Power plays? Authority abuse? Not a chance. Denny, John, Brandon, Chris, Mark, Dan, Carlos, and I know each other too well—and we love each other too much—to let anyone get away with politicking or posturing. It is really quite amazing what happens when decision-making arises organically from a relational soil of mutual trust, respect, and admiration.

We struggle through the same kind of overwhelming challenges that confront other church leaders. Disgruntled and divisive church members, immorality, financial crises, a major building program, hiring and firing staff—we’ve seen it all. And like any team comprised of opinionated leaders, we have had our share of strong disagreements along the way.

The community we cultivate on Wednesdays, however, allows us to tackle church crises on Saturdays—and push through divergent viewpoints to consensus—in ways that we never could, if we were a typical church board, devoid of caring relationships, meeting monthly solely to do church business or, perhaps, to rubber-stamp the limited vision of a sole pastor figure. Among OCF’s pastor-elders, community is the bedrock of consensus:


Does This Really Work?

People who are new to OCF, and to our team leadership model, repeatedly ask, How does this actually work out in practice, when a difficult and potentially divisive decision must be made?

There are no absolutes where the decision-making process is concerned, and different groups of individuals will inevitably interact with one another in different ways. At OCF, our pathway to consensus typically runs as follows:

  1. We each weigh in with our convictions or opinions about the issue at hand.
  2. We listen carefully to each person’s viewpoint and to the rationale for his perspective.
  3. We seek to be highly sensitive to the general direction the discussion is going, trusting that the Holy Spirit is superintending the process. 
  4. A pastor-elder whose viewpoint becomes increasingly out-of-step with the trajectory of the discussion willingly defers to the growing consensus of the group.
  5. Once a decision has been made, we unanimously own it.

And, of course, we pray our way through the process. Not once, during my twenty-two year tenure on the board, have we ever had to vote formally on an issue.

God’s Perfect Will?

Here is a final observation that will perhaps strike a number of you as counterintuitive: the way we make decisions as a community of leaders is at least as important to God as the ultimate decisions we make. Indeed, I have become convinced over the years that God is generally more concerned with the process than with the outcome of our Saturday leadership meetings.

I often find it difficult to discern God’s will when we are making decisions in our meetings. Perhaps you have the same experience in your own ministry. While some decisions are clear-cut, it seems that in most situations there are probably a number of viable alternatives, several of which would be pleasing to God. In still other situations, I suspect that God has no preference at all.

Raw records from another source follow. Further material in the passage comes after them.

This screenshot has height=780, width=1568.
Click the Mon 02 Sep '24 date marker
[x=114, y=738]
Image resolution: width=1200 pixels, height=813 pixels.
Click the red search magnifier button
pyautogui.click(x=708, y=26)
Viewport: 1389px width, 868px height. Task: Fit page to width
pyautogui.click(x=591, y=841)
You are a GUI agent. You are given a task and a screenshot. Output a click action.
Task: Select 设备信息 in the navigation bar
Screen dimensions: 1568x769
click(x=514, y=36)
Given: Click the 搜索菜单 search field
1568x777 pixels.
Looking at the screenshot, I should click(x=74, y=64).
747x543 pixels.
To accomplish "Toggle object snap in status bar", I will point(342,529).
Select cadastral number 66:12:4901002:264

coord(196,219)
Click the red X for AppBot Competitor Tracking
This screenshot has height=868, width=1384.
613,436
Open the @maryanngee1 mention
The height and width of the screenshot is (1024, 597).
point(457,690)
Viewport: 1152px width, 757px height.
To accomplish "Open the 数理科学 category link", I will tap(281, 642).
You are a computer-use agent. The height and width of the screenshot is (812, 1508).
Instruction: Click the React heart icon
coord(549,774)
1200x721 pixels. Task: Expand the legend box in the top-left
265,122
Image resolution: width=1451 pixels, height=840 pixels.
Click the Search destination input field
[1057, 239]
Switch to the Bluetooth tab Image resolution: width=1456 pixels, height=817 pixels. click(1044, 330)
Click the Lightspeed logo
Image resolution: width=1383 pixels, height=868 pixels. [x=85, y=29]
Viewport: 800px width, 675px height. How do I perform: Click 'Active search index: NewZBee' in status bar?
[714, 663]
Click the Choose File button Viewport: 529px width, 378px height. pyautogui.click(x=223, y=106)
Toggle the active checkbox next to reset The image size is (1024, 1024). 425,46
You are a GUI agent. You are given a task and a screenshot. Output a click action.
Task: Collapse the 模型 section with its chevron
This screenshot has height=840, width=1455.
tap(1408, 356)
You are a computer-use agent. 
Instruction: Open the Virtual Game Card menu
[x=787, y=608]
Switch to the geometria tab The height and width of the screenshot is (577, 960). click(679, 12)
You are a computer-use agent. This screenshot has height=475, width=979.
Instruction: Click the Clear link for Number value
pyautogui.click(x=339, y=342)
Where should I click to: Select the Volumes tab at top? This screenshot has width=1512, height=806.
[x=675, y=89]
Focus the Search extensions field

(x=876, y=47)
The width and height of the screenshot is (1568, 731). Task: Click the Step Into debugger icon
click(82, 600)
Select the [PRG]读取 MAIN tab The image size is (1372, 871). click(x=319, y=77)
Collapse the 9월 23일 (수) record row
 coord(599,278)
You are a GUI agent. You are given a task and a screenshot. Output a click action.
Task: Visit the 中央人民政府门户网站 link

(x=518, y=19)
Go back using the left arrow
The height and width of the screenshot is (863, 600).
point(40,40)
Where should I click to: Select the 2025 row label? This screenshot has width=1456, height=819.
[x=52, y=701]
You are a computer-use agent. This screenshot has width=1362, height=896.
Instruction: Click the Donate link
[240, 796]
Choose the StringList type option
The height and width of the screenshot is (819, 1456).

Persons who believe otherwise, and who seek vigilantly to ascertain God’s perfect will for every key decision, run the risk of completely missing a biblical reality that is indispensable to healthy team leadership. In contrast to the lack of clarity often associated with the outcome of the decision itself, God’s will for the relational integrity of the process—humility, mutual respect, brotherly love—is crystal clear throughout the Scriptures.

It is, of course, quite Western to be preoccupied with outcome at the expense of process. But I don’t believe it is biblical.

Indeed, it has been my experience that the Bible seldom speaks directly to the decisions that face us in church ministry. Scripture always speaks directly, however, to the manner in which we are to go about making those decisions together.

The upshot of all this for decision-making by consensus is that I am less and less inclined to confuse my personal convictions with the will of God on an issue, and I am increasingly willing to defer to group consensus when I represent the sole minority opinion at one of our Saturday planning meetings. My brothers on the board take the same approach. For we are quite confident that if OCF’s pastor-elders engage the process with integrity, God will be pleased with the outcome.